Leslie County has better full-vaccination rates than most counties in southeastern Kentucky: 46% of the population and 54% of the vaccine-eligible (12 and older). Clay County, to the east, has only 39% and 45%, respectively, despite special campaigns to get shots in arms. The region matches what national polls show tend to be the most adamant anti-vaccine part of the U.S. population, citing “tends to be disproportionately white, rural, evangelical Christian and politically conservative,” The New York Times reports.
“Local health agencies have been eager to enroll churches in the all-hands-on-deck vaccination effort,” Varney reports. “Some church leaders have refrained from encouraging vaccination, afraid of offending congregants in a state where mistrust of government intrusion runs deep.”
But not Billy Joe Lewis, pastor of the Full Gospel Church of Jesus Christ on Cutshin Creek, which rises in the shadow of Pine Mountain and drains much of Leslie County.
“Lewis, who has thick silver hair and a luminous smile, spends long stretches of the day in prayer, and he says God told him to protect his flock,” Varney reports. “When ‘Sister Maxine’ from the regional health department suggested a drop-in vaccine clinic in the church parking lot, Lewis says, he was all in favor. He promoted it from the pulpit and on the church’s must-read Facebook page.”

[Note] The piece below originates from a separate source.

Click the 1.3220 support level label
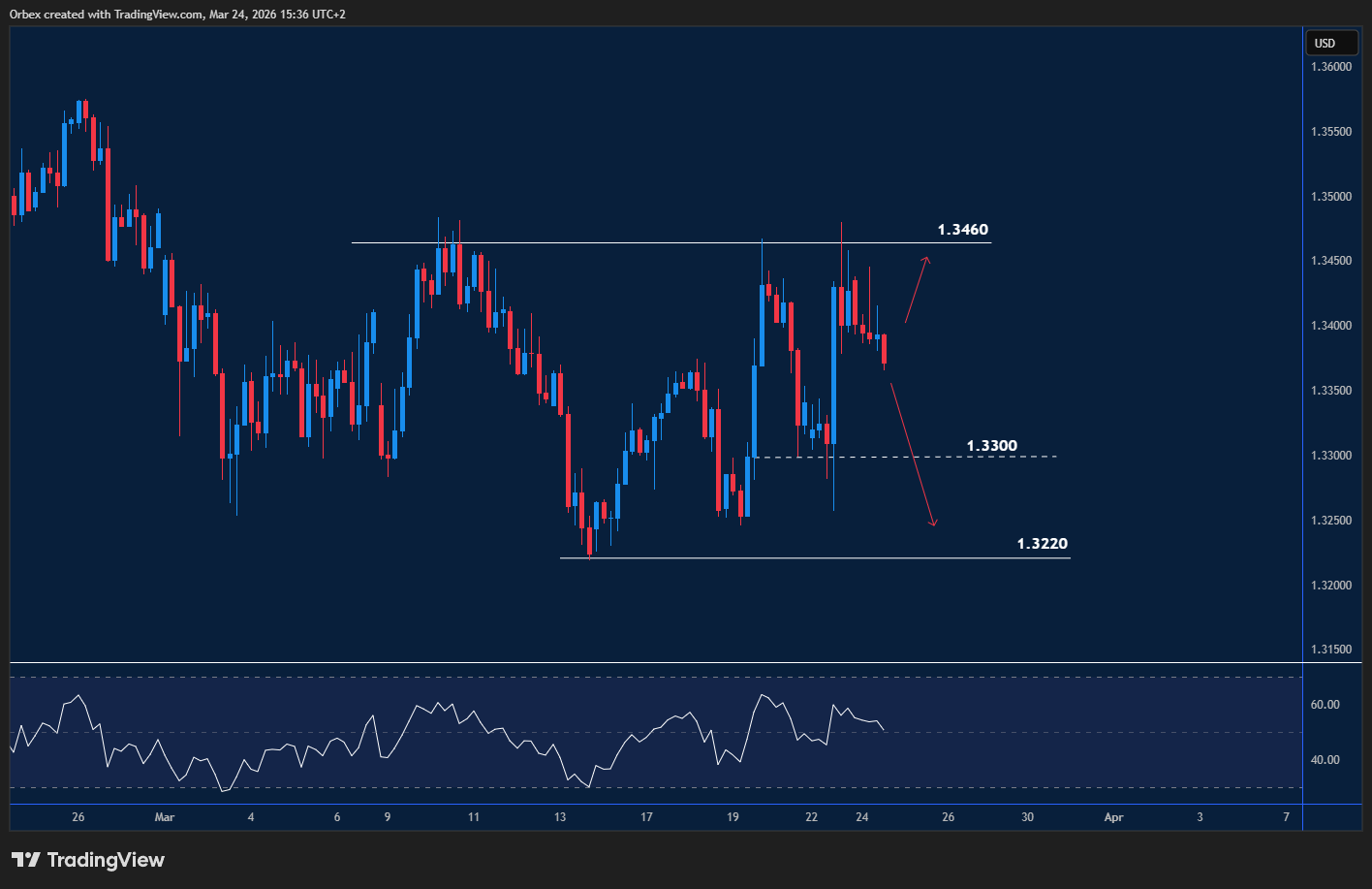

Lewis’s sister in Christ is Maxine Shepherd, a regional health coordinator for the county and a member of his church since he started it in 1972. But his stand wasn’t a personal favor. “We’ve still got to use common sense,” he told Varney. “Anything that can ward off suffering and death, I think, is a wonderful thing.”
He has seen both. “In recent weeks, Lewis held a funeral service for a 53-year-old unvaccinated former coal miner, suspended Sunday services after more members fell ill and, with a heavy heart, canceled Homecoming — a cherished yearly gathering of area churches that marks the fall foliage with a celebration of the gospel and shared faith,” Varney writes.
Varney notes that getting people to vaccine sites in the region isn’t as easy as it is in most places, because some people lack transportation. But another big obstacle is “the specter of coercion” in a region “where government directives have been met with derision,” she reports.
“We do not like to be shoved,” Louisa nursing-home owner David McKenzie told her. “We resent it, and we shove back.”
In Lawrence County, the fully-vaccinated rates are 40% of the total and 48% of the eligible. Opposition to the vaccines there “is not overtly political so much as defiant,” Varney writes.
“They’re fearful of ‘The Man’,” McKenzie told her. “The Man could be your employer, it could be the government, it could be a newspaper reporter.”
And there’s another kind of fear, Varney reports, paraphrasing and quoting McKenzie: “People who boasted about refusing the vaccines cannot change their minds, or ‘They’ll look like they’re weak, or they caved to The Man’.”